## La solicitud
Devuelve cada línea de los datos que contenga la palabra "each", teniendo en cuenta las mayúsculas y minúsculas.

## Datos de origen
-=-=-
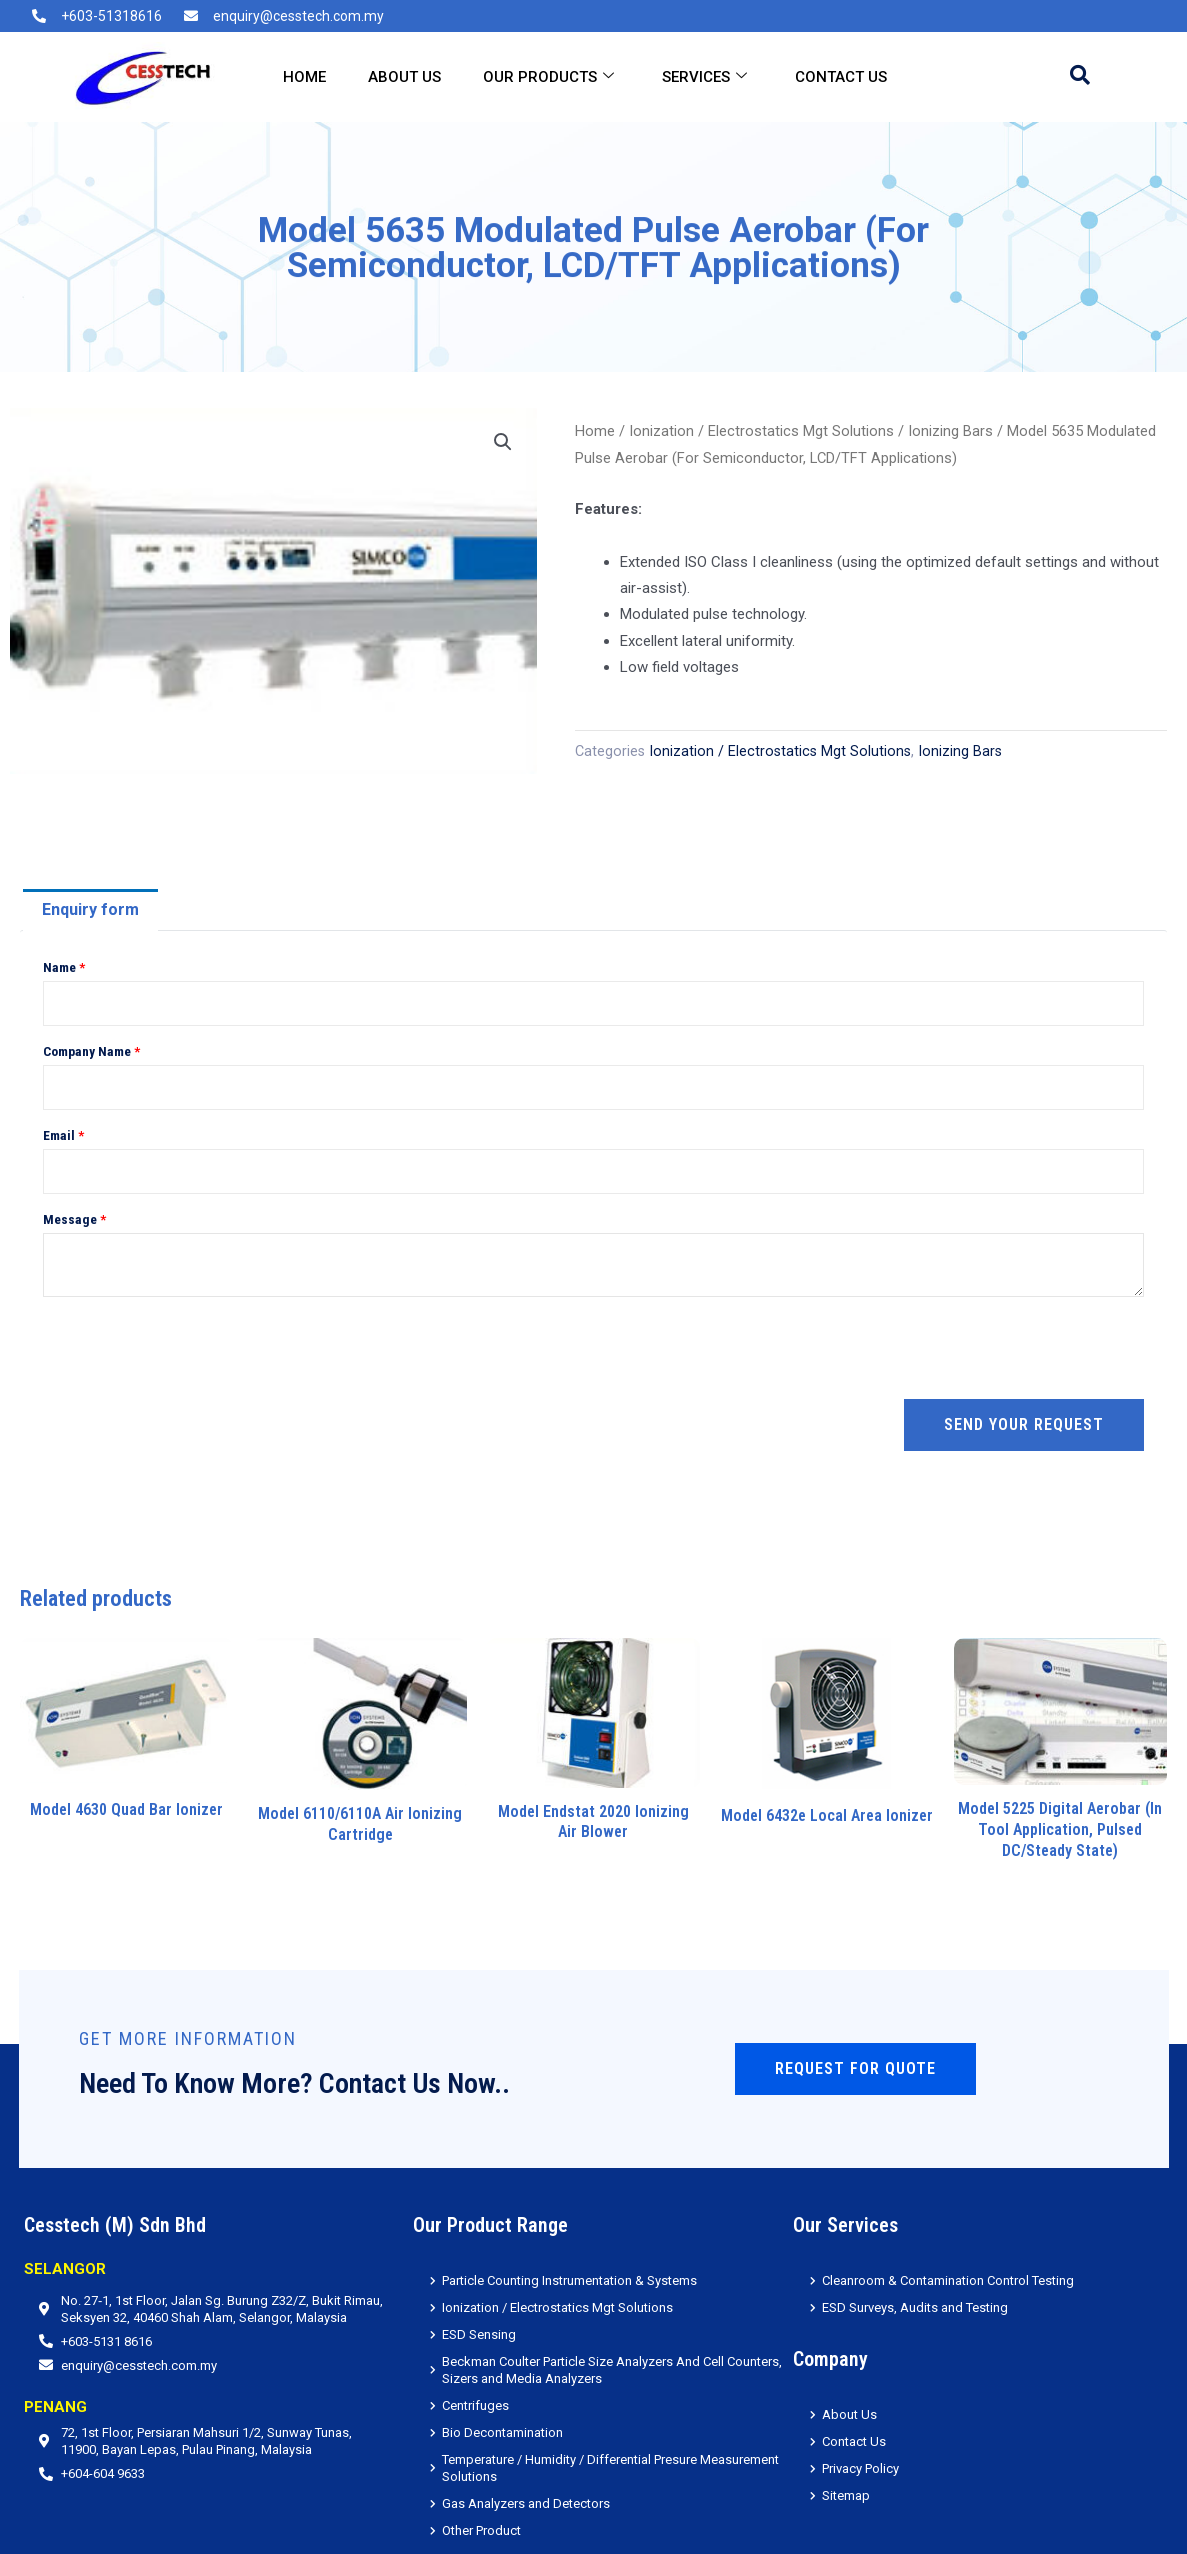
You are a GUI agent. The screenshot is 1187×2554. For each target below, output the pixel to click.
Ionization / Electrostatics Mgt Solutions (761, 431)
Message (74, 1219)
-=-=-
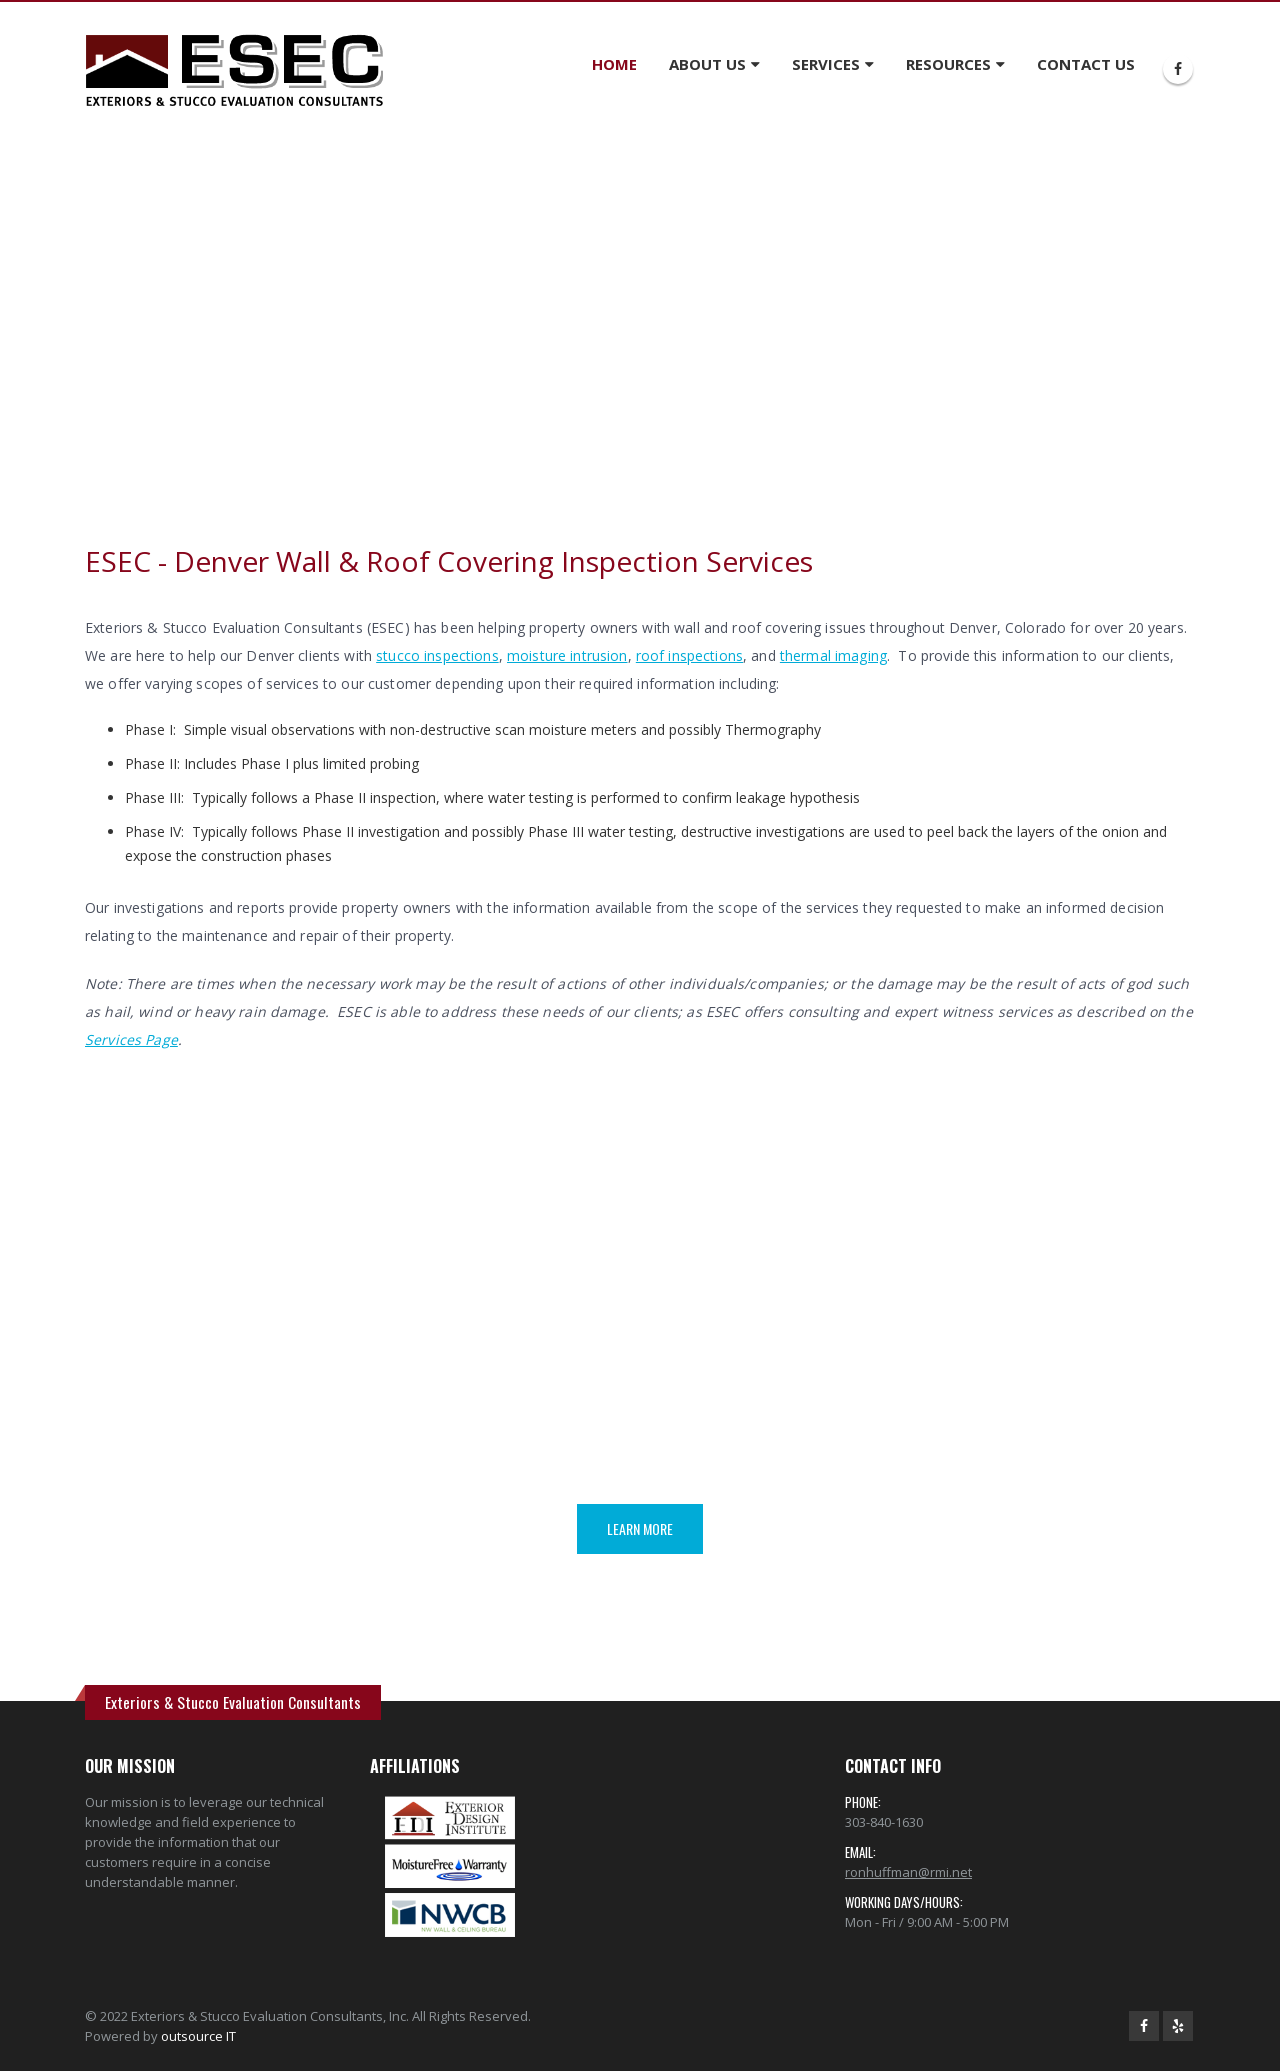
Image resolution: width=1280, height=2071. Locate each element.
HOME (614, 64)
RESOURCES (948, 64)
-=-=-
## Solución escrita
You are a GUI agent. The screenshot is 1187×2554. For each target below, output the pixel to click.
Image resolution: width=1280, height=2071. Locate each element.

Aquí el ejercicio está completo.